Phase 1: filtering — which nodes even qualify

The scheduler starts with every node in the cluster and eliminates any that can’t satisfy the pod’s hard requirements: insufficient CPU/memory (requests), a nodeSelector or required node affinity that doesn’t match, a toleration mismatch against a node’s taints, or a port conflict with something already running there.

resources:
  requests:
    cpu: "500m"
    memory: "256Mi"
kubectl describe node worker-3 | grep -A5 "Allocated resources"

A pod requesting more CPU than any single node has available (not just installed — already-allocated resources count against this) simply never passes the filtering phase on that node, regardless of how good a fit it would otherwise be.

Taints and tolerations: nodes opting out by default

A taint on a node repels pods unless they carry a matching toleration — the mechanism behind dedicating nodes to specific workloads (GPU nodes, for instance) without needing every other pod in the cluster to explicitly avoid them:

kubectl taint nodes gpu-node-1 dedicated=ml-workloads:NoSchedule
tolerations:
  - key: "dedicated"
    operator: "Equal"
    value: "ml-workloads"
    effect: "NoSchedule"

Phase 2: scoring — ranking the nodes that survive filtering

Every node that passes filtering gets scored by a set of scoring plugins, each contributing points based on a specific concern — spreading pods evenly across nodes (NodeResourcesBalancedAllocation), preferring nodes with more free resources left over (NodeResourcesFit), respecting pod affinity/anti-affinity preferences, and more. The node with the highest combined score wins.

kubectl get events --field-selector reason=Scheduled

Affinity and anti-affinity: expressing “near” and “away from”

Pod affinity and anti-affinity let you express placement relative to other running pods rather than absolute node properties — spreading replicas of the same deployment across failure domains (anti-affinity) or co-locating a cache alongside the service that uses it (affinity):

affinity:
  podAntiAffinity:
    requiredDuringSchedulingIgnoredDuringExecution:
      - labelSelector:
          matchExpressions:
            - key: app
              operator: In
              values: ["web"]
        topologyKey: "kubernetes.io/hostname"

topologyKey determines the granularity — spreading across hosts, availability zones, or any other labeled grouping the cluster’s nodes carry.
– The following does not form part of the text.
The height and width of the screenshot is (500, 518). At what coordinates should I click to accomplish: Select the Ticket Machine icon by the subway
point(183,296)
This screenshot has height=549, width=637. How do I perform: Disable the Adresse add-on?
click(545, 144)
Priority and preemption: what happens under resource pressure

Pods carry a priority class, and when a high-priority pod can’t be scheduled due to resource pressure, the scheduler can preempt (evict) lower-priority pods elsewhere to make room — a deliberate, auditable trade-off, not a silent one:

apiVersion: scheduling.k8s.io/v1
kind: PriorityClass
metadata:
  name: high-priority
value: 1000000

Custom schedulers: replacing the pipeline entirely

Because kube-scheduler is just a controller watching for unscheduled pods and writing a nodeName back, it’s fully replaceable — a cluster can run multiple schedulers simultaneously, with each pod choosing which one handles it via schedulerName, useful for specialized batch or ML workload schedulers with placement logic the default scheduler doesn’t support:

spec:
  schedulerName: my-custom-scheduler

Diagnosing a pod stuck in Pending

kubectl describe pod on a pod that never gets scheduled shows the scheduler’s own recorded reasoning in its Events section — almost always naming the specific filtering step every node failed (insufficient CPU, a taint with no matching toleration, an affinity rule with no satisfying node), which turns scheduling failures from a black box into a direct, per-node breakdown of exactly why:

kubectl describe pod my-pending-pod
# Events: 0/5 nodes are available: 3 Insufficient cpu, 2 node(s) had taint...
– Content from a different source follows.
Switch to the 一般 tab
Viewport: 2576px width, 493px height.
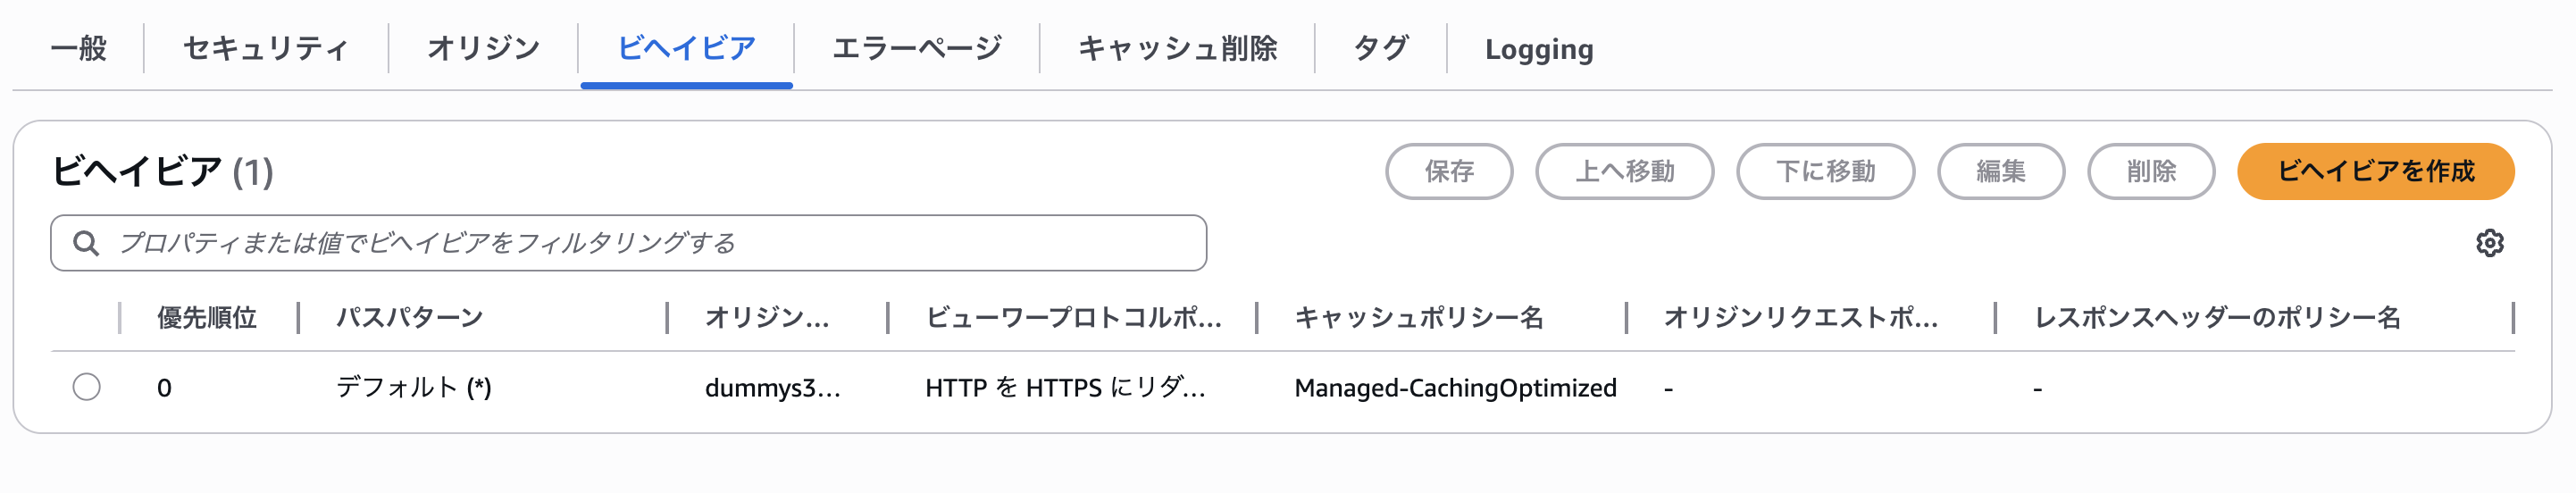coord(79,48)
Why this two-phase design matters

Separating hard filtering from soft scoring is what lets Kubernetes express both absolute constraints (“this pod cannot run without a GPU”) and soft preferences (“prefer spreading these pods across zones, but don’t fail if you can’t”) in the same system without conflating the two — a pod either survives filtering everywhere and gets ranked, or it’s genuinely unschedulable, and that distinction is exactly what kubectl describe pod’s event log is designed to surface directly.